Issue 5: whether the Employment Tribunal erred in refusing to reconsider its earlier failure to award a Simmons v Castle together with an inflation uplift to the injury to feelings award
- There is some uncertainty about the scope of this particular issue. The challenge to the Employment Tribunal's approach in the Remedy Judgment to the injury to feelings award was dismissed at the Preliminary Hearing as raising no arguable error of law (see paragraph 2 of the Order made by Soole J at the Preliminary Hearing). However, Ms Mallick submits that the issue is live in relation to the Reconsideration Decision and is based on the failure by the Employment Tribunal to reconsider this aspect of its decision. She submits that it was in the interests of justice for the Employment Tribunal to have done so.
- The Respondent's notes of the reasons given by the Employment Tribunal for refusing to reopen the injury to feelings award is that this issue formed no part of the written application for reconsideration. Ms Mallick accepts that is the case. She sought to amend the written application for reconsideration but that was refused. She submits that notwithstanding this procedural problem, this was a matter that should have been considered by the Employment Tribunal of its own motion.
- I disagree. Notwithstanding the informality of some aspects of Employment Tribunal proceedings, pleadings form a necessary part of ensuring that a proper limit is kept on proceedings and fairness to both sides in having notice of the other side's case is achieved. A written application for reconsideration was made. Grounds were identified by the Claimant. The Respondent responded to those grounds. The Employment Tribunal was undoubtedly entitled to limit the Reconsideration Hearing to those identified grounds and made no arguable error of law in doing so here.

**Source excerpt:**
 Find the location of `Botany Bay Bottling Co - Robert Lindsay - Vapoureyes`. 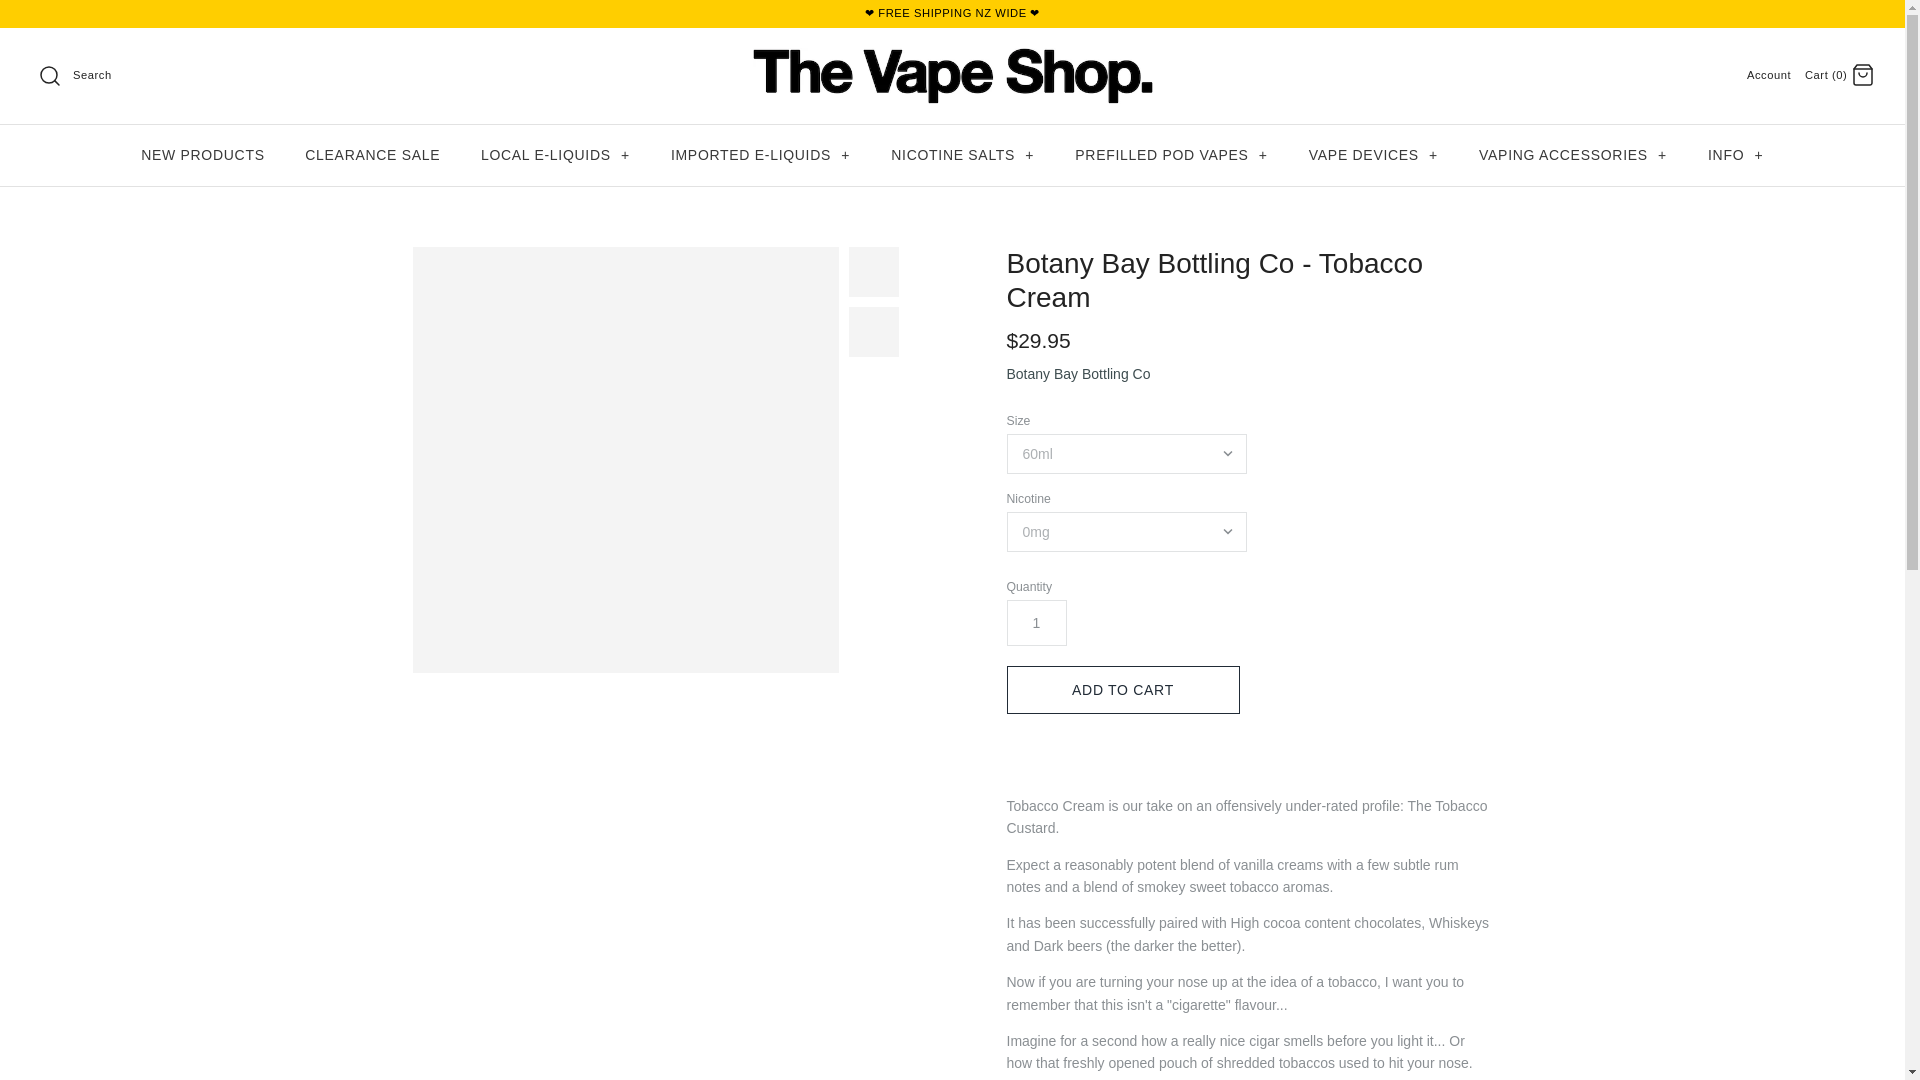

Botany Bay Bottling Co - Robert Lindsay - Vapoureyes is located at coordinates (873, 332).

**Directives:**
1 - According to the Respondent's notes in the Issue 5 passage, why did the Employment Tribunal refuse to reopen the injury to feelings award?
2 - Retype the Issue 5 passage from "Issue 5: whether" to "have done so.".
Rely on the Issue 5 passage alone.

**Responses:**
1 - The issue formed no part of the written application for reconsideration.

2 -
Issue 5: whether the Employment Tribunal erred in refusing to reconsider its earlier failure to award a Simmons v Castle together with an inflation uplift to the injury to feelings award
- There is some uncertainty about the scope of this particular issue. The challenge to the Employment Tribunal's approach in the Remedy Judgment to the injury to feelings award was dismissed at the Preliminary Hearing as raising no arguable error of law (see paragraph 2 of the Order made by Soole J at the Preliminary Hearing). However, Ms Mallick submits that the issue is live in relation to the Reconsideration Decision and is based on the failure by the Employment Tribunal to reconsider this aspect of its decision. She submits that it was in the interests of justice for the Employment Tribunal to have done so.